Richmond Hill residents look toward rebuilding, healing in 2013

Many will repair homes, stay in neighborhood

INDIANAPOLIS - Imagine starting the New Year with no home and many of your belongings destroyed -- that's the situation for many in Richmond Hill.

But the New Year offers a new beginning for residents there who plan to stay and fix up their homes in 2013.

"It was like a war. It was like a war zone. You're in a state of shock, you're panicking," said Mavles Baier, who lives across the street from the home that exploded. Baier's daughter and grandchildren live directly behind that home. "I actually did cut through to go over to her house to see if everything was OK."

Baier, her husband, daughter and grandchildren were all safe, but her daughter's home is now gone and hers is heavily damaged. But, this is where they live, she says, and they plan to stay put.

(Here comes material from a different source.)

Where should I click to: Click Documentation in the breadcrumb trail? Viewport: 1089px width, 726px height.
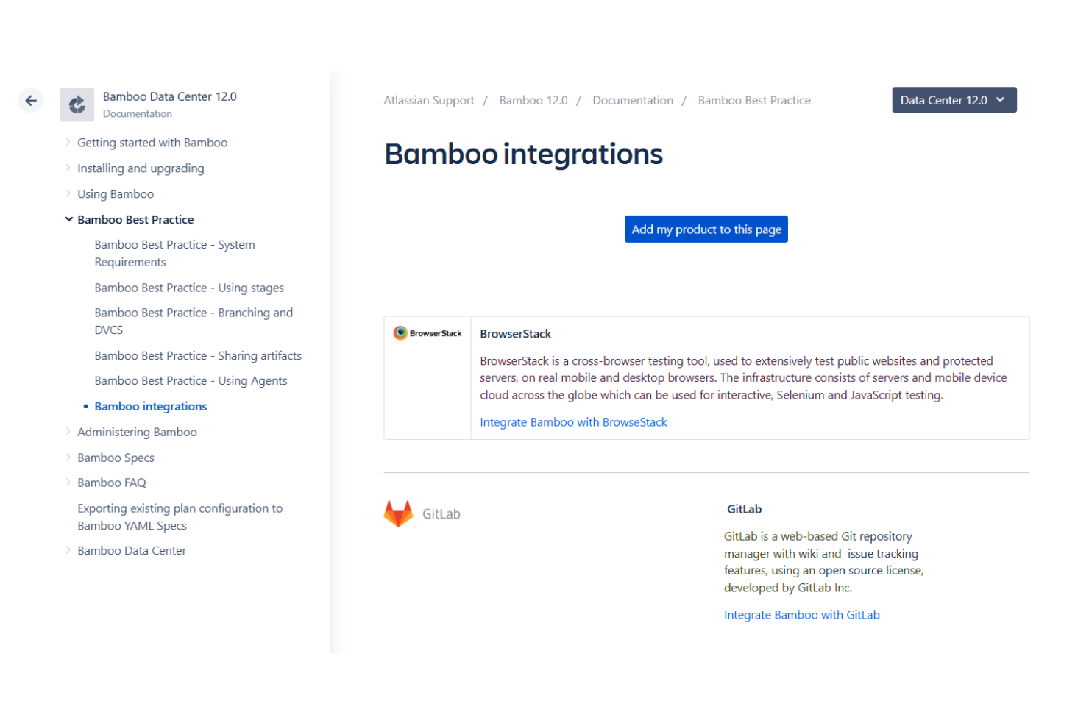[x=633, y=100]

"Definitely determined. We do like it here. We could actually build, fix it up and move, but we wouldn't move from here," Baier said.

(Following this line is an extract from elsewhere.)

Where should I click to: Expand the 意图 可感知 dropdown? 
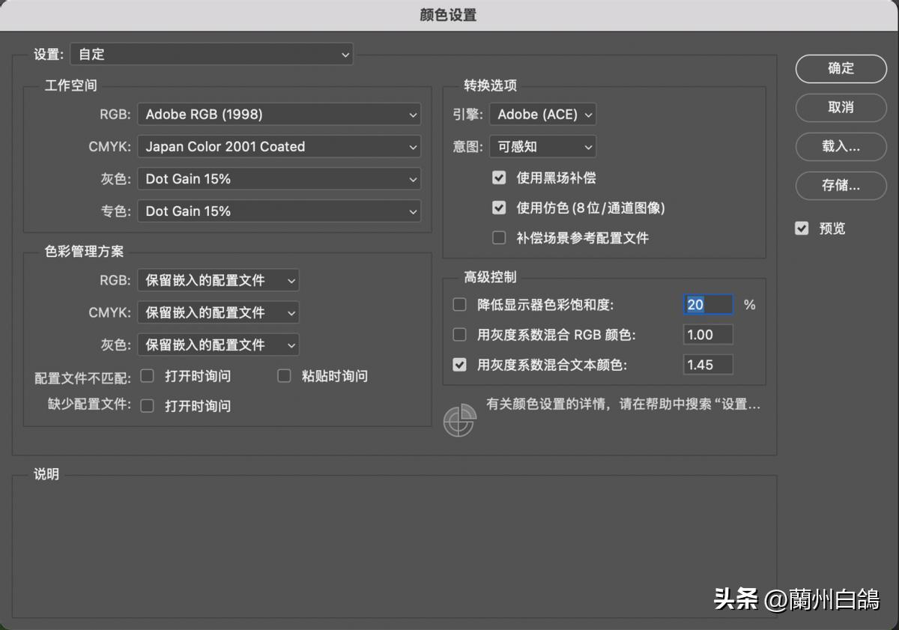pos(542,147)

Bulldozers, orange fences and police tape still cover up many of these homes, but a lot of neighbors say they hope all of this will be gone in 2013.

Tami Myers sure hopes so. Her house will get repaired and Richmond Hill will remain her home.

"I think it's important to stay here," Myers said. "I think now that we have word of what really happened and justice is being served that our neighborhood could get back to the way it way it was with children running around, puppies running around."

Neighbors said some families will never return, but many are united and ready to stand together.

"It has to be better. I mean, when you think about it, it has to be better," Baier said. "You basically had an explosion that destroyed all these homes. It has to be better."

At this point, crews have torn down more than 20 homes, but more residents are still waiting for bids and permits to tear down their houses.